The committee prepared the secret 6,200 report after a five-year investigation of the CIA's "extended" interrogation practices. Though Thursday's vote slates more than 500 pages for release, they will remain secret, possibly for months, pending review by the CIA and the president.

Sen. Dianne Feinstein, who chairs the committee, noted in a statement that the review was conducted to uncover the facts behind the CIA's secret program of subjecting terrorism suspects to waterboarding and other harsh tactics.

She called the results of the study "shocking."

"The report exposes brutality that stands in stark contrast to our values as a nation," Feinstein said in a statement. "It chronicles a stain on our history that must never again be allowed to happen. This is not what Americans do."

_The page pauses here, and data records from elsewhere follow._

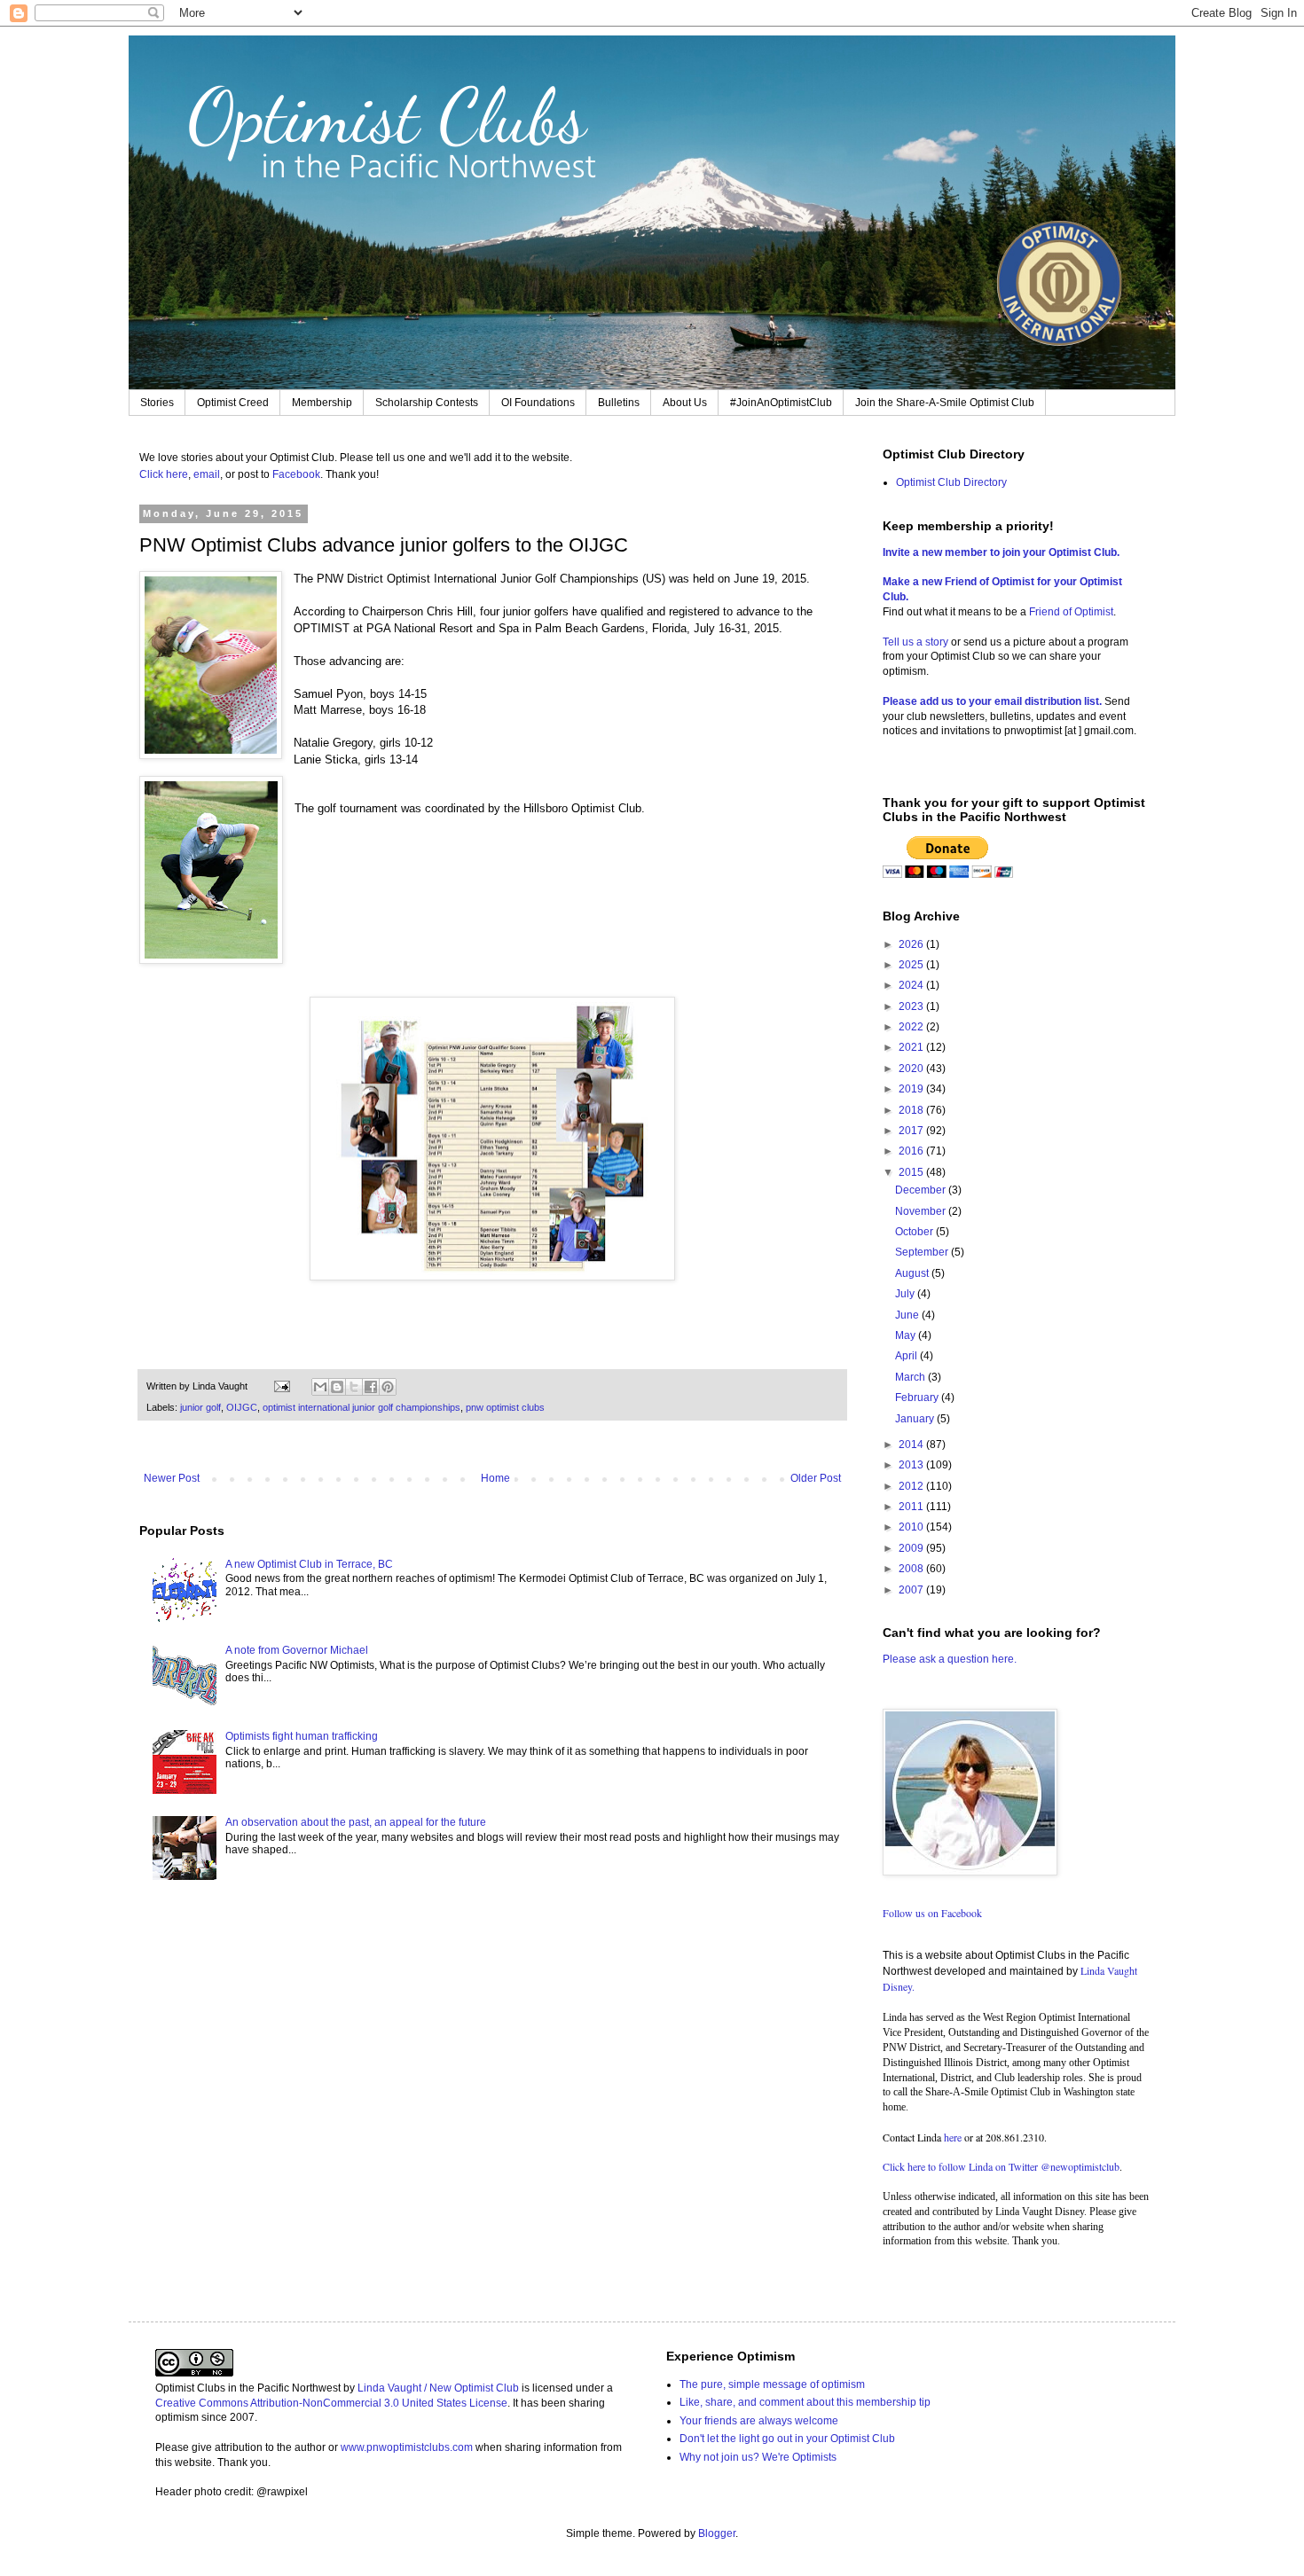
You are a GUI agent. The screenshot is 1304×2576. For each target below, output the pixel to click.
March (911, 1377)
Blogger (716, 2533)
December (921, 1190)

Three Senate Republicans - James Risch of Idaho, Dan Coats of Indiana and Marco Rubio of Florida - voted against declassification. Sen. Tom Coburn, an Oklahoma Republican who is set to retire amid a battle with cancer, voted present.

McClatchy reported that the still-secret report found that the CIA illegally detained 26 of the 119 captives in its custody, and that CIA officers subjected some captives to interrogation methods not approved by either the agency or the Justice Department.

The Senate committee concluded the extended interrogation techniques did not uncover important intelligence information, and that the CIA misled Congress and the president about the effectiveness of the program.

Sen. Angus King, an Independent from Maine, told the Washington Post that the report convinced him the CIA had tortured some of its captives.

"I don't have any doubts on that fact," King said. "It's a pretty hard read. It's very disappointing."